• **Data provided**
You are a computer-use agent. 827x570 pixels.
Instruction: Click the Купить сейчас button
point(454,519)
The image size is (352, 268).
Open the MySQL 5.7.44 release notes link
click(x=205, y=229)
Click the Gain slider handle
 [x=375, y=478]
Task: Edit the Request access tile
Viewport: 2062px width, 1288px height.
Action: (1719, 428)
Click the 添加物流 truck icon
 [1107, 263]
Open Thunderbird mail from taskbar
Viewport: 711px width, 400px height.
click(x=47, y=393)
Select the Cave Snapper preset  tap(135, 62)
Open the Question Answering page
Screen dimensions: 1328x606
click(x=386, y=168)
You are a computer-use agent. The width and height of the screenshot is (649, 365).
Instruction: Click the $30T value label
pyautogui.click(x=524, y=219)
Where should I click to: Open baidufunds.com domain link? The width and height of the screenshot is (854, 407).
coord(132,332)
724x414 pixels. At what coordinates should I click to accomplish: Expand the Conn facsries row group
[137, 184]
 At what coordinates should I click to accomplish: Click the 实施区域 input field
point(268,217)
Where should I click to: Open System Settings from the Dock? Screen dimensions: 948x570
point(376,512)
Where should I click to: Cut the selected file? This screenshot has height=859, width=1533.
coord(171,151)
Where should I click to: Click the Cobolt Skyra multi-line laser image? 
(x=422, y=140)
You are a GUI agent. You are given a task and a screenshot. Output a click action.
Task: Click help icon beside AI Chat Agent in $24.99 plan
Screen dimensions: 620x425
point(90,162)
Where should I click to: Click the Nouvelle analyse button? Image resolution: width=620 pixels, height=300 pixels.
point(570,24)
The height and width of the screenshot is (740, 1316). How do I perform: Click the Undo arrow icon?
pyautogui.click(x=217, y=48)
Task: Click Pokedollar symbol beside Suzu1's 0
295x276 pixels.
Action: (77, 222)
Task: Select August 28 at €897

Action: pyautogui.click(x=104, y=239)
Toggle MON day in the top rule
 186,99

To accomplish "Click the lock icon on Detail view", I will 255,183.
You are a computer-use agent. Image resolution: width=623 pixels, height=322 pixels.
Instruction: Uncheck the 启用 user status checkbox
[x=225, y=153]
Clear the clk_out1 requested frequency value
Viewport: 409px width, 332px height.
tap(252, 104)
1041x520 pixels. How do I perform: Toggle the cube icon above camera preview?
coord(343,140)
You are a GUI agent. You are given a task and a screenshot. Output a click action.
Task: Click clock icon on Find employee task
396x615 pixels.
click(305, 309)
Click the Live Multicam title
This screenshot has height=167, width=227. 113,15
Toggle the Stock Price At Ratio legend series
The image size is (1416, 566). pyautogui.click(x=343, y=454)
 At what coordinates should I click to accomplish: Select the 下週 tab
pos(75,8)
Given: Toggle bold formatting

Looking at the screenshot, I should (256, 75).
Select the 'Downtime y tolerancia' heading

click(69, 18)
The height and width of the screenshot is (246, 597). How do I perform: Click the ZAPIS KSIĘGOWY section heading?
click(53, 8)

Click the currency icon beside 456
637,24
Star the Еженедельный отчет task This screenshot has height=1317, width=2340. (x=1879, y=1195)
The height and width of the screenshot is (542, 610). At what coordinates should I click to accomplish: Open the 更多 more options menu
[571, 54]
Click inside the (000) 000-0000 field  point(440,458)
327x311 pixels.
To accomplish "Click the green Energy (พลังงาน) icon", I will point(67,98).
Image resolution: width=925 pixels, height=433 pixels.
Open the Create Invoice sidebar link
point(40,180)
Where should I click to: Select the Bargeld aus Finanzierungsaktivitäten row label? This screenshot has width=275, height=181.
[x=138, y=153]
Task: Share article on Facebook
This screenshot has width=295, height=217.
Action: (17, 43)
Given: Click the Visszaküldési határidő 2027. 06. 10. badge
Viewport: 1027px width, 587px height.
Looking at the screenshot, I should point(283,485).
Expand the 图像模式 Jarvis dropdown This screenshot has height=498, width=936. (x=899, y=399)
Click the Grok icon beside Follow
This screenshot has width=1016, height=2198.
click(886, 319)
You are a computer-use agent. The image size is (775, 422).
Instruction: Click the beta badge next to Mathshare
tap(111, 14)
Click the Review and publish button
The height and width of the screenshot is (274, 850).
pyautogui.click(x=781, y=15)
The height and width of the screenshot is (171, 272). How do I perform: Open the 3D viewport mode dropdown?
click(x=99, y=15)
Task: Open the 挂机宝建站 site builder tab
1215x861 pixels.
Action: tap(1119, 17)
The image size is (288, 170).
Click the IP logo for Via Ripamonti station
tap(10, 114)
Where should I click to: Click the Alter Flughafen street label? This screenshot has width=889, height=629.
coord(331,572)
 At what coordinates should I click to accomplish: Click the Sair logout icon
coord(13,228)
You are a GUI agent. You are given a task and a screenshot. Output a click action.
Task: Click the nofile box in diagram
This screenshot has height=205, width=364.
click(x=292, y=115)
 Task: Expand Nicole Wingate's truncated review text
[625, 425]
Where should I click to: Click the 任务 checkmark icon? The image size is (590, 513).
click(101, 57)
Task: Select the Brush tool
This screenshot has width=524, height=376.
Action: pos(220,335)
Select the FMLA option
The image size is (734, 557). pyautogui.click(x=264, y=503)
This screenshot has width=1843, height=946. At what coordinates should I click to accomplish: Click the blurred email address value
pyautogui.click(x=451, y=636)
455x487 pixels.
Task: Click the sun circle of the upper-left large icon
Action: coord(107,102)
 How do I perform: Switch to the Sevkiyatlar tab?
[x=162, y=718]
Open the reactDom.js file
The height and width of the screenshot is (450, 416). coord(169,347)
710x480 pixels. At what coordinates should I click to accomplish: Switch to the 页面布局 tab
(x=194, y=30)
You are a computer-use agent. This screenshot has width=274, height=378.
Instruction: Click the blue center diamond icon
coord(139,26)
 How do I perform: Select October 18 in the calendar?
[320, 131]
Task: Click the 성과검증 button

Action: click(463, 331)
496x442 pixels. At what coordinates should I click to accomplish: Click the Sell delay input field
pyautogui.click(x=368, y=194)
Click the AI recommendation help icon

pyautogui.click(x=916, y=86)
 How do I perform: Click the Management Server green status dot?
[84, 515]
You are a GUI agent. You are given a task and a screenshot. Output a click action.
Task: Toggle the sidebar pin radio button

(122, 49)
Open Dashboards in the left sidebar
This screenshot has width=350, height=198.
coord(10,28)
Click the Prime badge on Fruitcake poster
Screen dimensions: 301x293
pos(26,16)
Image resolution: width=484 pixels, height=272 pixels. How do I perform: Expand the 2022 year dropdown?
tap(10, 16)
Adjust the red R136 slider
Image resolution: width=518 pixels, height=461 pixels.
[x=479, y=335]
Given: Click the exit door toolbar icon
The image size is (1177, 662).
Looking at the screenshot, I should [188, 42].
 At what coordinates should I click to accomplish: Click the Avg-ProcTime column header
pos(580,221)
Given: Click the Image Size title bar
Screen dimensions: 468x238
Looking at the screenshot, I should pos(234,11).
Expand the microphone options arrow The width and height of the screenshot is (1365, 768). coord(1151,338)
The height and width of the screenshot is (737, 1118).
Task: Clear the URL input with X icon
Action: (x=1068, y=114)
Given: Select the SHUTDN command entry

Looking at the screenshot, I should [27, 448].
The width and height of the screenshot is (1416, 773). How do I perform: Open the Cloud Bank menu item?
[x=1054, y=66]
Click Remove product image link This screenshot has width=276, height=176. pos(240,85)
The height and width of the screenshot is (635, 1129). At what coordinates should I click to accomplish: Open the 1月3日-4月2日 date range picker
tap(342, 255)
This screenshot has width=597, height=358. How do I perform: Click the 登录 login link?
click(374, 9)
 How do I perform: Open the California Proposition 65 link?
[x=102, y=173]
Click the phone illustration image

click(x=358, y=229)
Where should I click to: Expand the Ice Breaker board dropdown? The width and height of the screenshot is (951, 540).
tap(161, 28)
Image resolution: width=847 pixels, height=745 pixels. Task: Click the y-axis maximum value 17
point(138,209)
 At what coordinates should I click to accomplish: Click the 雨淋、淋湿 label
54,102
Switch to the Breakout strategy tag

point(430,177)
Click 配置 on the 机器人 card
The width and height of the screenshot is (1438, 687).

• **Written task**
Transcribe the lines from the one containing "At what coordinates should I click to accomplish: Click the 实施区域" through the one containing "(x=422, y=140)", reproducing each line precisely and nothing else.

• **Solution to the exercise**
 At what coordinates should I click to accomplish: Click the 实施区域 input field
point(268,217)
Where should I click to: Open System Settings from the Dock? Screen dimensions: 948x570
point(376,512)
Where should I click to: Cut the selected file? This screenshot has height=859, width=1533.
coord(171,151)
Where should I click to: Click the Cobolt Skyra multi-line laser image? 
(x=422, y=140)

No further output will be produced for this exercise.